Where a line of the records contains the word "computer", show that line.

START The data

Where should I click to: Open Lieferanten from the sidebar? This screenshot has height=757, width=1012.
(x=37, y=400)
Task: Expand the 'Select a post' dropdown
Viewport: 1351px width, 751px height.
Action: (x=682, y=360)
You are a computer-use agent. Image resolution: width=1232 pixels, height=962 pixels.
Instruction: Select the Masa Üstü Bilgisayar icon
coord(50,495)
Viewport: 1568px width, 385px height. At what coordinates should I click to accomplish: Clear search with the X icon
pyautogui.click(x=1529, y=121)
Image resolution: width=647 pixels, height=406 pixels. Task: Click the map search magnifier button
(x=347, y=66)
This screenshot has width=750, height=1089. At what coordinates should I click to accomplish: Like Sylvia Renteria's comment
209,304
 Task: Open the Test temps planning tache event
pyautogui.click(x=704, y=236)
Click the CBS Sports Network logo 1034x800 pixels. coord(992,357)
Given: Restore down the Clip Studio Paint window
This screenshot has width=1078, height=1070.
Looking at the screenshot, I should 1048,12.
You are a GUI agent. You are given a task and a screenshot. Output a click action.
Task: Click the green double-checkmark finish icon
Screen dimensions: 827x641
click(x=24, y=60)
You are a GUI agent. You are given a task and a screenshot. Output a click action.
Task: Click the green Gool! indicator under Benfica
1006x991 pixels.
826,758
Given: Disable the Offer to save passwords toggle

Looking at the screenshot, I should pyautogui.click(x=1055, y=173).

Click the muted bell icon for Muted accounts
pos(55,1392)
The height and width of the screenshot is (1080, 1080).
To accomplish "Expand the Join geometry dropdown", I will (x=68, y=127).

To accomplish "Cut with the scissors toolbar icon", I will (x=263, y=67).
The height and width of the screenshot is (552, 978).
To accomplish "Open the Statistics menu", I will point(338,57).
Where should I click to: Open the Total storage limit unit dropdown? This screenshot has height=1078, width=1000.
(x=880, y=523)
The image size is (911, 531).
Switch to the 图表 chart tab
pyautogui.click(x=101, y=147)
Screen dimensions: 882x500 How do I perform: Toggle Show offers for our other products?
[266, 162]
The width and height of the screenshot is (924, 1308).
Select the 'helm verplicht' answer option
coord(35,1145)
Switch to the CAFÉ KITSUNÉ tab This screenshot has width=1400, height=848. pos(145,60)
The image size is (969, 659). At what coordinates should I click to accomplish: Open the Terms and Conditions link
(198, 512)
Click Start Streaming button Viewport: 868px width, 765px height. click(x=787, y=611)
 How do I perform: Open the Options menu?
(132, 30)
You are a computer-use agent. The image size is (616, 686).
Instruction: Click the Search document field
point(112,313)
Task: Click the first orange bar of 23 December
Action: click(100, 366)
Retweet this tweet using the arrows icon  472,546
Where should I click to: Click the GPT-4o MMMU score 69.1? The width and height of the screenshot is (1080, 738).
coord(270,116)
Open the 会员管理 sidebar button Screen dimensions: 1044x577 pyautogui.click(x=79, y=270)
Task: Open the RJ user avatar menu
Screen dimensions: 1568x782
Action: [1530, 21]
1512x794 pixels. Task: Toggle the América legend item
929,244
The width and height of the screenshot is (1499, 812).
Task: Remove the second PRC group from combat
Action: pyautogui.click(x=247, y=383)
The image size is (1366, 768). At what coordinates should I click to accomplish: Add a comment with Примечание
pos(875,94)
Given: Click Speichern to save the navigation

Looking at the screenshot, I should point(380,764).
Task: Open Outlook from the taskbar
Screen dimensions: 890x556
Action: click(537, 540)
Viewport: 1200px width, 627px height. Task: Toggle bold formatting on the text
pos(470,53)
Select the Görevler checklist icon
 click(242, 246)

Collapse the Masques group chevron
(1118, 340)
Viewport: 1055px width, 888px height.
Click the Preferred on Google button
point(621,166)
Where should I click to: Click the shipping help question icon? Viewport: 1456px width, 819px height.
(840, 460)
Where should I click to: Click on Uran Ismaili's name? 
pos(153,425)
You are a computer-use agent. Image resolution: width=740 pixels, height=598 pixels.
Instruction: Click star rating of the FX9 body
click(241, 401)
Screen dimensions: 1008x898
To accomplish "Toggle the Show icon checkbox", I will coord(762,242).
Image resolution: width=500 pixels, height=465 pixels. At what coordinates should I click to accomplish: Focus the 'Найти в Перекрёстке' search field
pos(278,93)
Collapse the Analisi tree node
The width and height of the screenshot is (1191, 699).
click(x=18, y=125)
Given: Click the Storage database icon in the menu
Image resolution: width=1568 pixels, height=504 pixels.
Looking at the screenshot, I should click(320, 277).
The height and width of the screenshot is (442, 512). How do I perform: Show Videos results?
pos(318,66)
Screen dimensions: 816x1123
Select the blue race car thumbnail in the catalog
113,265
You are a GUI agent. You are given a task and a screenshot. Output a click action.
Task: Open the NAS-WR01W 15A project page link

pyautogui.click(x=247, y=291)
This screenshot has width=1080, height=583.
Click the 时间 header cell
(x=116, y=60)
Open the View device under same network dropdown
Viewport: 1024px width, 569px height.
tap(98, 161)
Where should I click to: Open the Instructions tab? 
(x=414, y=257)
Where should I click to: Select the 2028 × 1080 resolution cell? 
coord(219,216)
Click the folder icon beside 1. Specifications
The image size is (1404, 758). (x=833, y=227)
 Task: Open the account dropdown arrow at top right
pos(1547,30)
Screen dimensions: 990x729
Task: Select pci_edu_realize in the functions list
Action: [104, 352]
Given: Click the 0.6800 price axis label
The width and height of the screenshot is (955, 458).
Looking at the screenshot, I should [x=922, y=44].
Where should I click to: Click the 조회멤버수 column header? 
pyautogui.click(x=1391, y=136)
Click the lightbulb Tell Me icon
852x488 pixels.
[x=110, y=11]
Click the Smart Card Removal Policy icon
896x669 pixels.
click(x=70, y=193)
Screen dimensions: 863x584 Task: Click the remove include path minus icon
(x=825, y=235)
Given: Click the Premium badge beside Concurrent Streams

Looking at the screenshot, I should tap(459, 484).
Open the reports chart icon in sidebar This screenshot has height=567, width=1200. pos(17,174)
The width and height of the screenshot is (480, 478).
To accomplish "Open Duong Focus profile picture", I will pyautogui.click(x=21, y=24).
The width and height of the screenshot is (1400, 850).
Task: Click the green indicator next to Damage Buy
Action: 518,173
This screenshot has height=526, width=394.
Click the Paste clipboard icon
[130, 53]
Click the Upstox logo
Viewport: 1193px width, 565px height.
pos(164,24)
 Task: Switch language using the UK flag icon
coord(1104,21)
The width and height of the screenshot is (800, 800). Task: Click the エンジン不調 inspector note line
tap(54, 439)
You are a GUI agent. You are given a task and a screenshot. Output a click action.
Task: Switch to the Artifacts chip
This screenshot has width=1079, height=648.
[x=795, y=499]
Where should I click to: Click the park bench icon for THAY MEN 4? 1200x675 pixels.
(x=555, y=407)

END The data

Exercise solution -
You are a computer-use agent. Image resolution: width=1232 pixels, height=962 pixels.
You are a computer-use agent. The image size is (616, 686).
You are a computer-use agent. Image resolution: width=740 pixels, height=598 pixels.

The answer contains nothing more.